Il n’en demeure pas moins que votre initiative appelle plusieurs remarques de notre part. Nous considérons que l’enjeu principal du combat contre les produits nocifs pour la santé en matière agricole est de trouver le juste équilibre entre protection de la santé publique, obligation écologique et maintien d’un rendement agricole suffisant pour garantir à la France, et aux agricultures, une indépendance alimentaire pérenne ainsi qu’une économie agricole viable.
À ce titre, l’innovation et la recherche doivent être privilégiées pour trouver des solutions alternatives. Nous avons donc regretté que la loi d’avenir agricole adoptée la semaine dernière en première lecture n’ait pas mis pas suffisamment l’accent sur ces deux enjeux majeurs pour faire évoluer les pratiques dans l’agriculture.
Il est également regrettable qu’aucun élément ne permette d’appréhender l’impact économique de votre proposition de loi, notamment sur la recherche et développement des fabricants à qui l’on demande par ailleurs de trouver des solutions alternatives efficaces et compétitives.
Cette question n’est pas neutre car certains professionnels estiment à 12 000 le nombre d’emplois directs et indirects touchés par votre proposition. Nous tenons aussi à souligner que de nombreuses dispositions de ce texte relèvent de la réglementation européenne et du pouvoir réglementaire français, et non du Parlement français.
L’échelle européenne nous semblerait la plus adaptée pour édicter de nouvelles obligations, afin de ne pas creuser la différence normative entre la France et les autres États membres de l’Union, différence qui porte trop souvent atteinte à notre compétitivité : dans ce domaine comme dans beaucoup d’autres, la voie de l’harmonisation européenne doit donc être privilégiée.
C’est d’autant plus important que la jurisprudence communautaire est constante s’agissant des interdictions faisant exception au principe de libre circulation des marchandises : celles-ci doivent être nécessaires et proportionnées. En l’espèce, on peut s’interroger sur la proportionnalité des interdictions prévues dans ce texte, et nous souhaiterions savoir si le Gouvernement s’est assuré de sa compatibilité avec le droit européen.
Le texte initial, trop contraignant, a opportunément été modifié lors de son examen au Sénat, et nous ne pouvons que nous féliciter de l’adoption de plusieurs amendements prévoyant notamment une exception à l’interdiction pour les produits de bio-contrôle, ainsi qu’une possibilité de dérogation en cas de danger sanitaire lié à la propagation d’organismes nuisibles.
S’agissant des dates d’application des articles 1er et 2, le choix a également été fait de les repousser respectivement à 2020 et 2022, ce qui représente des reports de deux et quatre ans par rapport à la version initiale.
C’était un aménagement nécessaire, ne serait-ce que pour faire bénéficier les personnes publiques du temps nécessaire pour former le personnel et convaincre les usagers de la nouvelle façon de concevoir l’entretien des espaces publics.
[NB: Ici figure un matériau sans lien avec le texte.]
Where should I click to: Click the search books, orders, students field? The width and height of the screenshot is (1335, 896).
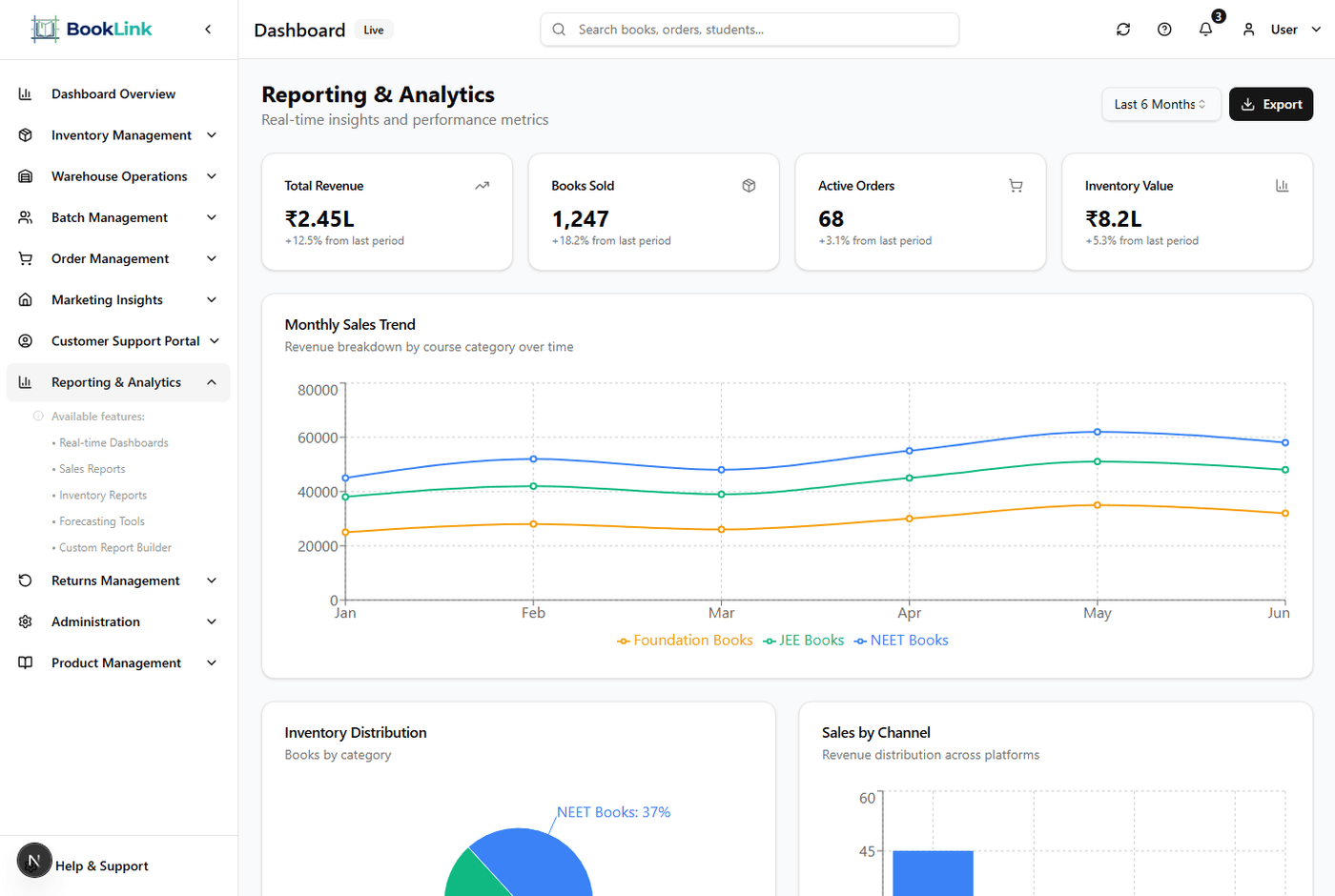tap(748, 30)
Ce délai est également nécessaire à l’adaptation de la population à la nouvelle gestion des espaces verts. Cela impliquera de la pédagogie notamment de la part des élus.
Il faudra également veiller, dans les prochaines années, à ce que ces nouvelles obligations soient effectivement applicables à l’approche des échéances prévues, et adapter la législation le cas échéant.
Enfin, le rapport prévu à l’article 3 sur les freins juridiques et économiques empêchant le développement des substances et préparations alternatives aux produits chimiques de synthèse permettra d’étudier les moyens les plus efficaces et les plus sûrs de faire pénétrer sur le marché des produits de bio-contrôle ; c’est une bonne chose car il faudra assurer le développement de produits de substitution. Là encore, il sera indispensable de mener un travail d’éducation pour permettre l’aboutissement de ce projet.
En conclusion, le groupe UDI considère que cette proposition de loi répond à des enjeux environnementaux qui avaient été identifiés par la précédente majorité, mais qui nécessitent aujourd’hui une nouvelle réponse, sans doute plus forte. Ce texte y contribue, même si nous appelons le Gouvernement à poursuivre le travail d’harmonisation des règles relatives à l’encadrement des produits phytosanitaires au niveau européen.
Nous aurions également préféré que ce texte s’appuie sur un travail d’évaluation plus approfondi des outils que nous avions mis en place, ainsi que sur une étude d’impact évaluant sa faisabilité, notamment en termes de respect des délais prévus à l’article 4.
À ce titre, il est dommage que la majorité fasse ainsi le choix d’adopter ce texte encore perfectible sans la moindre modification, même si nous comprenons l’intérêt qui pourrait en être tiré à l’approche des échéances électorales.